Some things don’t change. Those either side of the negotiating table still need skills training. However, the most successful companies have one other thing in common. They have all fundamentally restructured their approach to negotiation.

At one end of the scale, the weakest companies lack process, are purely reactive and rely totally on the ability of individuals. By contrast, ‘world class’ organisations have formalised their negotiation processes. These are constantly reviewed and incorporated into the broader buying or selling process.

Moving to an effective negotiation strategy means that staff at all levels and across all departments have to be suitably trained. You also need to establish a common set of processes and standards, which can be documented and measured.

This is a world away from simply relying on the mental agility and verbal skills of your best salesman – especially when complex deals worth many millions of pounds are at stake.

As with any major change process, you need buy-in both at the top and the negotiating ‘coal face’. With any change therefore, it is best to start small and grow on the basis of the successes you generate. Forcing new processes on the business without properly explaining the benefits and potential payoff is doomed to failure.

You must also be realistic about the pace and degree of change your business can achieve.

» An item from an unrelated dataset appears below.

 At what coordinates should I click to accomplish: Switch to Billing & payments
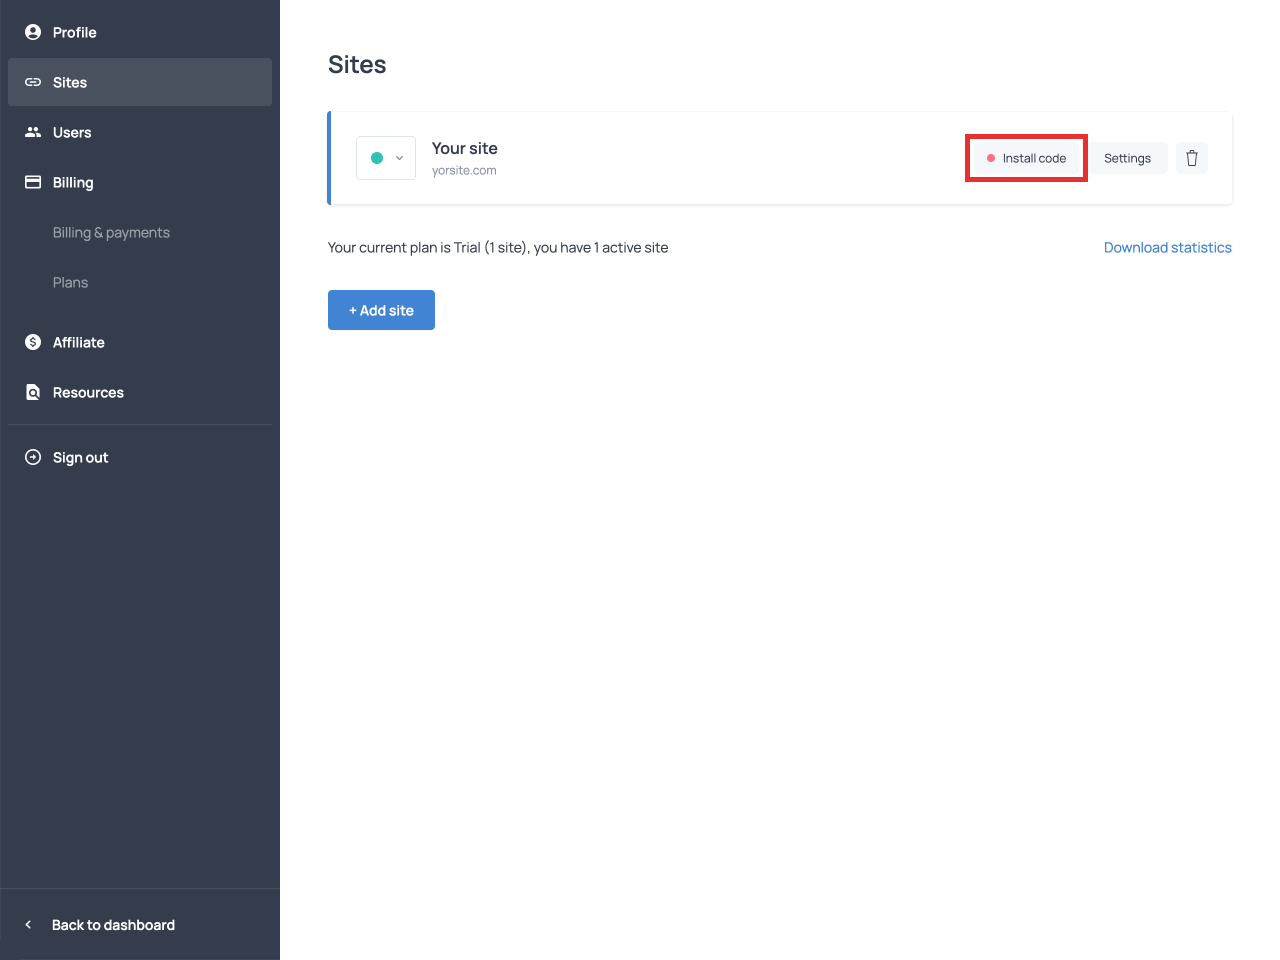[110, 232]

So review your benchmarking data, identify the biggest gaps in current performance and take action on a step-by-step basis.

It is unlikely that negotiation directors sitting at the boardroom table will ever become a common sight. Even so, something this important cannot be left to chance.

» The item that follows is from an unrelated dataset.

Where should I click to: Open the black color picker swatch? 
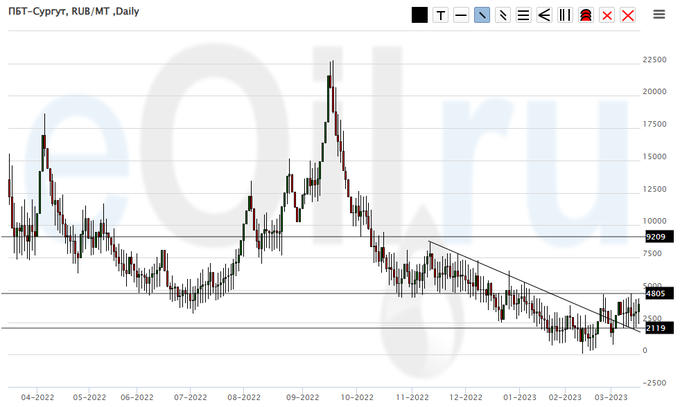coord(419,15)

Today’s best-performing companies have shown how it should be done: in each case they have transformed negotiation from an individual competency into an organisation-wide capability.

by David Freedman, sales director, Huthwaite International

 

 

 

 

David Freedman, Sales Director, Huthwaite International

David joined the board at the end of 2009 as Sales Director.

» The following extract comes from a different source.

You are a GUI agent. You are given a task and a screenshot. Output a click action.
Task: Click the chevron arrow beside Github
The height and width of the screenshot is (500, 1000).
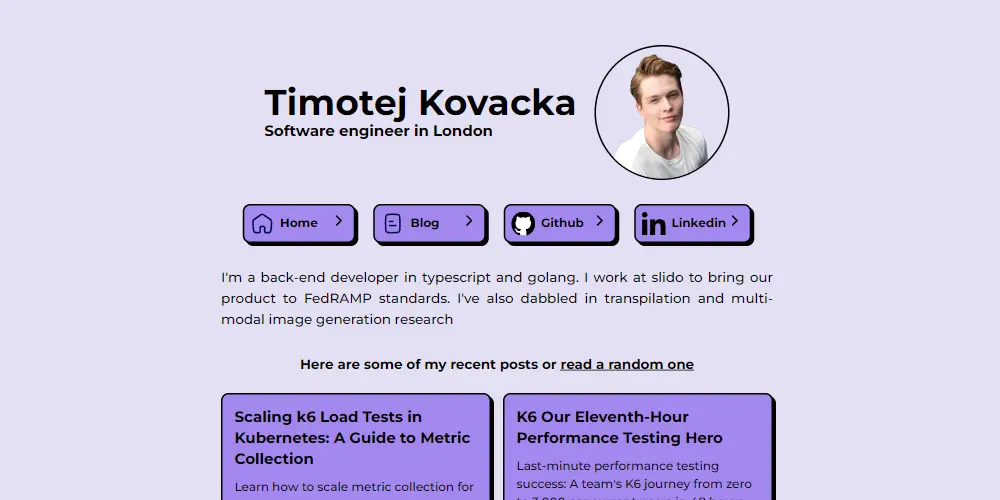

He joined Huthwaite in 2002 as Business Director for the information and communications technology industry, overseeing the acquisition of clients and growth of business in the sector from companies across the software, services, solutions and hardware segments. These are the types of companies David served for many years as managing director of Hill Murray Public Relations, and before that as head of marketing services consultancy The Business Works.

Before founding The Business Works in 1989, he worked in Paris for three years, at IBM's European headquarters, and before that worked in the engineering secretariat of the UK National Economic Development Office.